Littérature étrangère

David Joy

Les deux visages du monde

✒ Élodie Bonnafoux

(Librairie Arcanes, Châteauroux)

S'il est une voix aujourd'hui incontournable quand on veut parler de roman noir américain, c'est bien celle de David Joy qui continue de mettre le projecteur sur les angles morts et les impensés de la société américaine.

La Caroline du Nord en plein été, dans une petite ville en apparence très paisible. Voilà pour le décor. Certes, une partie des blancs est clairement suprémaciste, voire membre du Ku Klux Klan, mais la plupart des habitants semblent vivre en harmonie et ce, quelle que soit leur couleur de peau. Mais quand une jeune artiste afro-américaine vient passer l'été chez sa grand-mère qui vit là, ce fragile vernis se craquelle brutalement : elle créé une œuvre éphémère très engagée sur le campus de l'université locale. Les esprits et la ville s'embrasent alors à une vitesse incontrôlable, obligeant chacun à se positionner. Et elle ne s'arrête pas là, créant une seconde œuvre sur une statue de soldat confédéré. Ajoutez à ce contexte hautement inflammable un homme blanc qui débarque mystérieusement en ville avec, sur lui, la liste de tous les dignitaires locaux membres du KKK. Mélangez et vous obtenez un bon roman noir qui interroge sans ronds de jambes les non-dits raciaux qui continuent encore aujourd'hui d'irriguer les mentalités outre-Atlantique.

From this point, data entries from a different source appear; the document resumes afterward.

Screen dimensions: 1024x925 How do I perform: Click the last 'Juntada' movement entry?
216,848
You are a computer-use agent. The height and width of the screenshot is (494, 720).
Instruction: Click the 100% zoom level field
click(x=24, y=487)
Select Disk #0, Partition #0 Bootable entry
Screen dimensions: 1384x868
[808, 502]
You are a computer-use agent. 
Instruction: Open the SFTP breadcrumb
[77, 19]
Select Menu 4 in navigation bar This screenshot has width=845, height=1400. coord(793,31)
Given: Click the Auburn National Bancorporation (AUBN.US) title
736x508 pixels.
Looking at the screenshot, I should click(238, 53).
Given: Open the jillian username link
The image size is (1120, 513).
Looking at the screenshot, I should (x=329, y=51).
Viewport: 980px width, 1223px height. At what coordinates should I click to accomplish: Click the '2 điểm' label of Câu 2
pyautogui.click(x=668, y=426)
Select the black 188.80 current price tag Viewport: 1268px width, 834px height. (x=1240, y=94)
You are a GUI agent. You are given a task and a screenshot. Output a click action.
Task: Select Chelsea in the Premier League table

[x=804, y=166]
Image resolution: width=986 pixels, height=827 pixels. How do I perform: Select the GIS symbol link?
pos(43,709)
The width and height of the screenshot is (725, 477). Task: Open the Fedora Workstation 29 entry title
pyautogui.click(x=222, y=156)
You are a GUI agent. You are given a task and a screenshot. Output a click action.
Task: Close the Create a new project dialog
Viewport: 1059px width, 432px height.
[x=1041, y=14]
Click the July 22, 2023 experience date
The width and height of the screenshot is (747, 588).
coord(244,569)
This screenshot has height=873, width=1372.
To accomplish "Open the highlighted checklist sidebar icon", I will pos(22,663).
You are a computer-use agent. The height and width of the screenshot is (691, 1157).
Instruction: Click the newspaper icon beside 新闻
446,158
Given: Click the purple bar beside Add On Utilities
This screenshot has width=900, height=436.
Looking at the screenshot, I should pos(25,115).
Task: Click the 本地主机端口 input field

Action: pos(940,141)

Il s'agit par exemple de comprendre ce que signifie le drapeau confédéré pour ceux qui le brandissent. Mais il s'agit surtout de décortiquer les préjugés et les comportements racistes que les blancs ont intériorisés, même les mieux disposés à l'égard des noirs. Et de comprendre à quel point il est difficile pour eux de s'y confronter, au point d'ailleurs que certains vont s'avérer prêts à tuer pour ne pas avoir à regarder cette réalité en face. Au passage, ce roman propose aussi une belle réflexion sur la place et la fonction de l'art dans la société. Mais que ce dernier aspect ne vous fasse pas baisser la garde : comme toujours avec David Joy, ne soyez pas trop optimiste, la nature humaine est capable de très belles choses mais surtout du pire.